29

Po raz pierwszy w życiu Hervé Joncour zabrał tego roku żonę na Riwierę. Zatrzymali się na dwa tygodnie w jednym z hoteli w Nicei, odwiedzanym najczęściej przez Anglików i znanym z wieczorów muzycznych, jakie urządzano tam dla gości. Hélène nabrała przekonania, że w miejscu tak pięknym uda się im począć dziecko, na które daremnie czekali od lat. Postanowili wspólnie, że będzie to chłopczyk. I że będzie miał na imię Philippe.

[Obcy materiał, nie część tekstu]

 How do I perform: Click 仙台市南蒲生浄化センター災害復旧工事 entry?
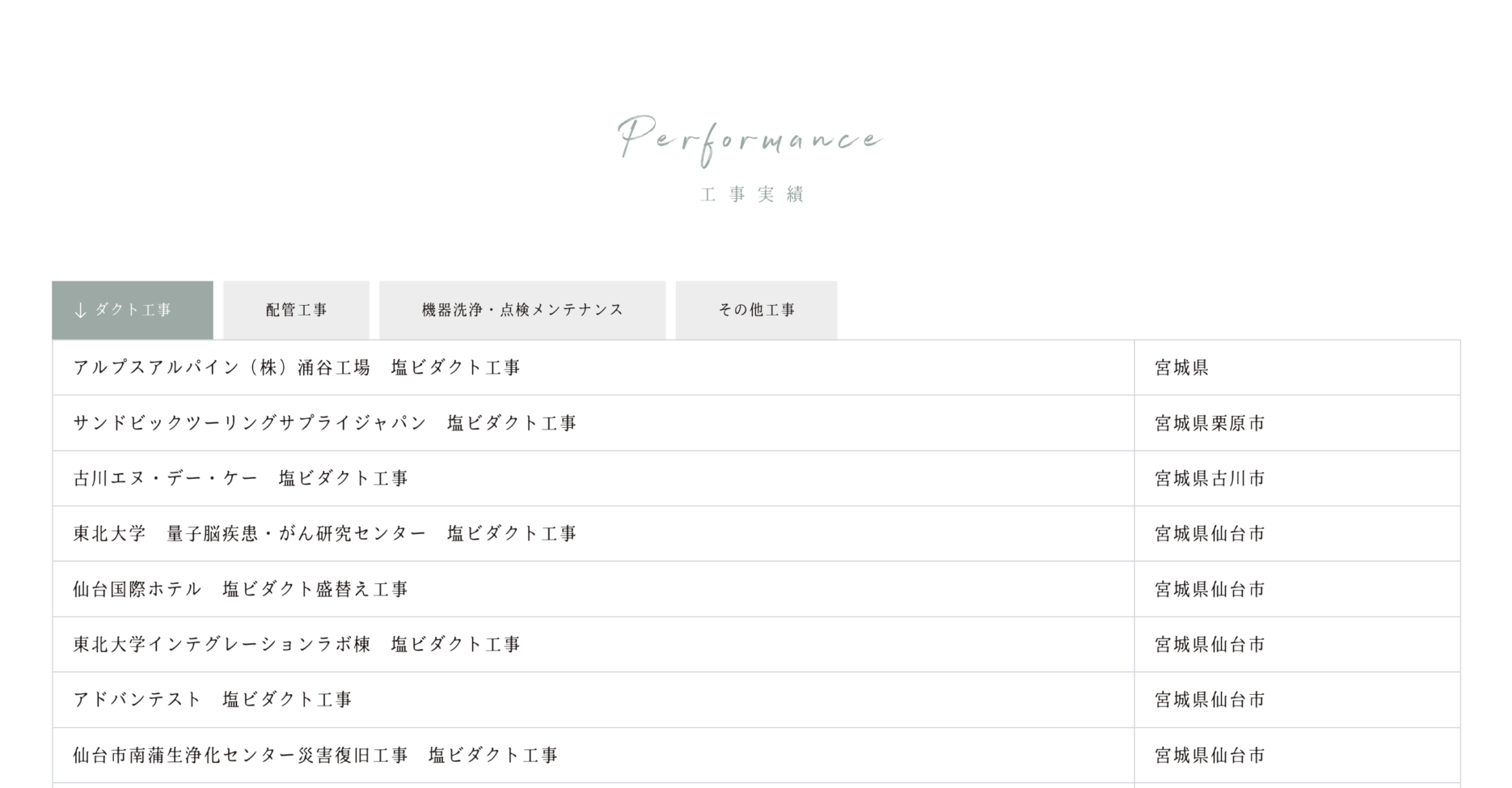tap(315, 756)
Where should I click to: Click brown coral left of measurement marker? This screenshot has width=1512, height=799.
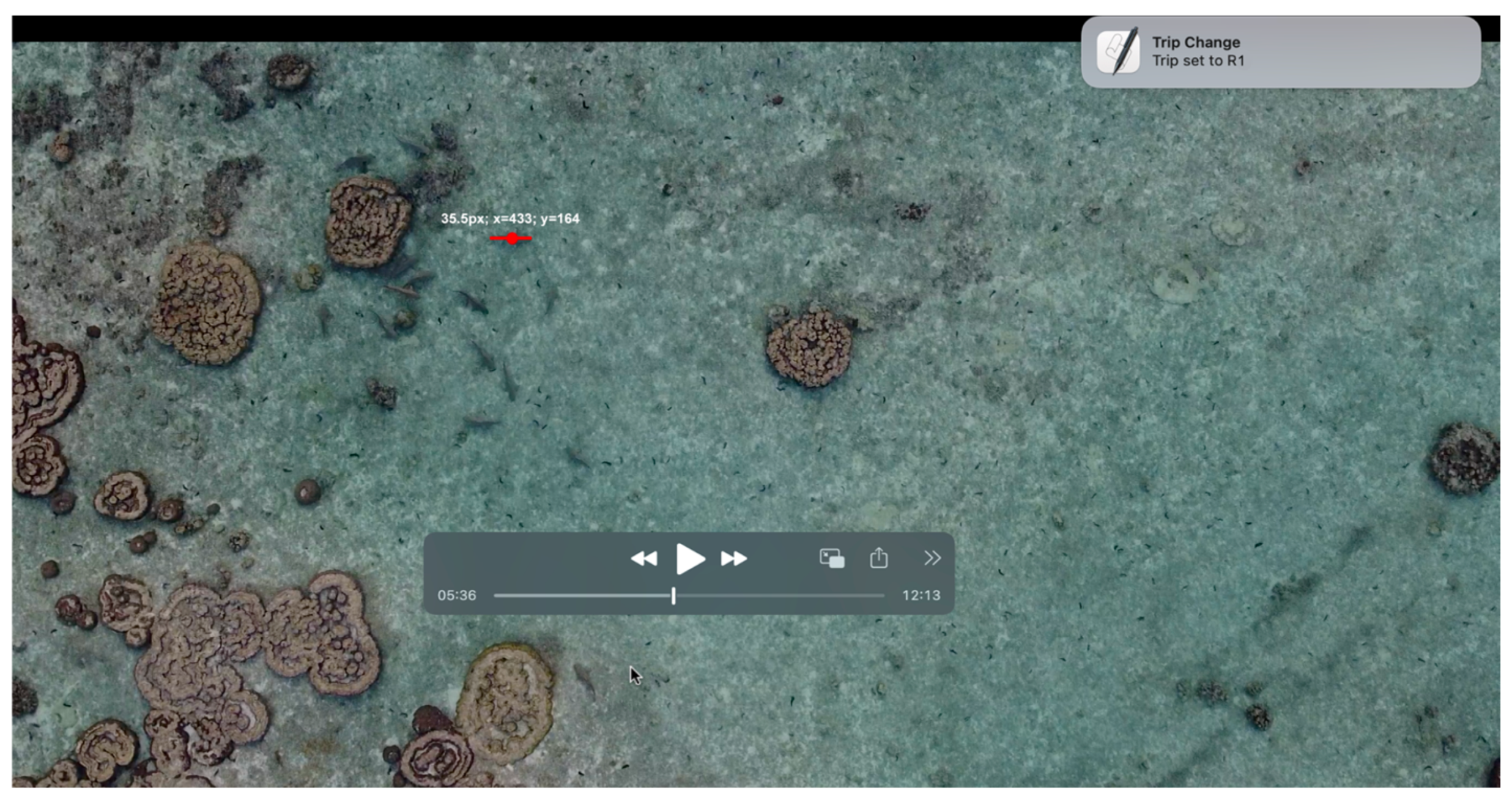367,221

Korzystali z umiarem ze światowego życia kąpieliska, a potem, zamknięci w swoim pokoju, zabawiali się przypominaniem sobie różnych dziwnych, śmiesznych typów, które zdarzyło im się spotkać. Pewnego wieczoru, na koncercie, poznali jakiegoś Polaka, który handlował futrami: mówił, że był w Japonii.

W noc przed wyjazdem Hervé Joncour obudził się nagle, gdy było jeszcze ciemno, wstał i podszedł do łóżka Hélène. Gdy otworzyła oczy, usłyszał własny głos, mówiący cicho:

– Zawsze będę cię kochał.

Загрузка...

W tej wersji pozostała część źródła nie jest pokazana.